Yeah, the whole project, the whole experience of working on Little Bear was lots of fun and really rewarding. And the funny thing was, was when they first sent it to me, I just wasn’t going to do it. Because I had just been doing dramas, like urban dramas and feature films. And then I talked to Maurice Sendak, who illustrated and created the Little Bear books with Else Holmelund Minarik, and I talked to the producers and realized that we could do something really interesting with this show.
And I oddly got very attached to Little Bear and the music of the show and the kinds of stories that….I don’t know, they were very memorable. The shows are full of all kinds of emotional moments that were quiet and, although aimed at a super young audience, seemed to resonate with parents as well.
And there aren’t that many animated series that have live chamber music, but it was a wonderful opportunity to work with Maurice and the entire creative team.
That might have been because of the transition to more 3D animation, but I’d have to do my own research into that. Did you do The Little Bear Movie as well?
Yes I did. That score is more orchestral than the series. Maurice Sendak talked to me a lot about the music.

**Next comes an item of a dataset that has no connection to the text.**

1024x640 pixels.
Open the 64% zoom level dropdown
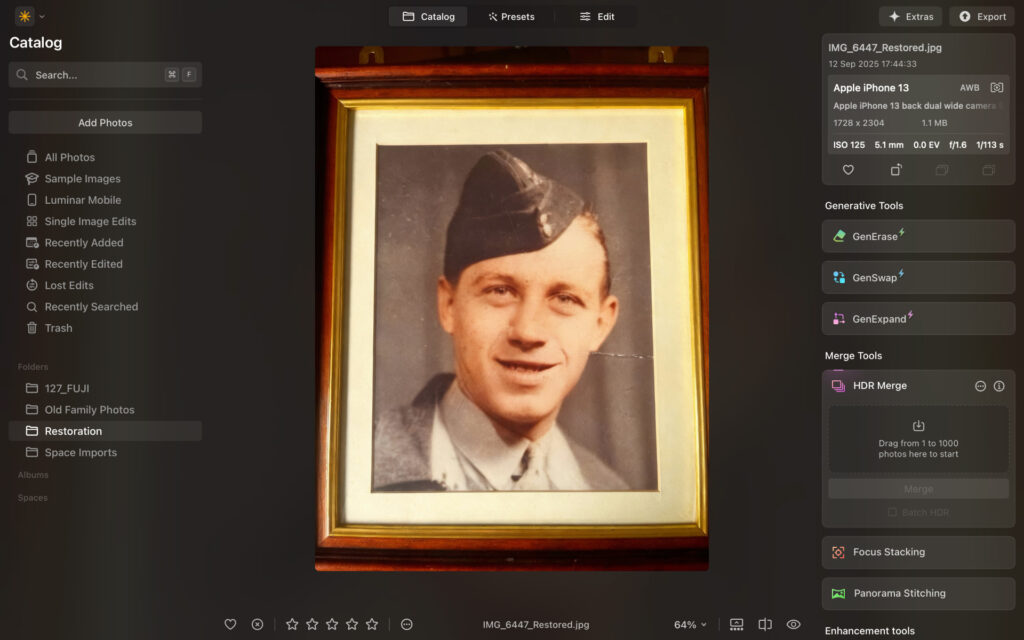pos(690,622)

He loved the music of Mozart, and he loved the music of Schubert. And we wanted to give it some kind of a contemporary reimagining that would connect with the picture and the story, and it was really fun to come up with that and find the voice of the show.
That’s really cool to hear. As I said that show was a big part of my childhood. It’s ironic that you say you worked to make it fun, because the thing I remember most are the quiet moments like Little Bear waiting on his bed for his father to come back from sea. But you excelled at the score. I can literally run through every track in my head and it’ll sound familiar because I remember it so much.
So thank you Ms. Barber for everything you’ve done and congratulations on having such a wonderful career. All your works continue to be unique, but also memorable, and I look forward to seeing A Better Man and Irreplaceable You. So thank you for your time.
Thanks a lot! It was really great meeting you and talking with you today. Thanks Ashwin.
Flickering Myth would like to thank Ms. Barber for taking the time to speak with us. You can catch Irreplaceable You on Netflix.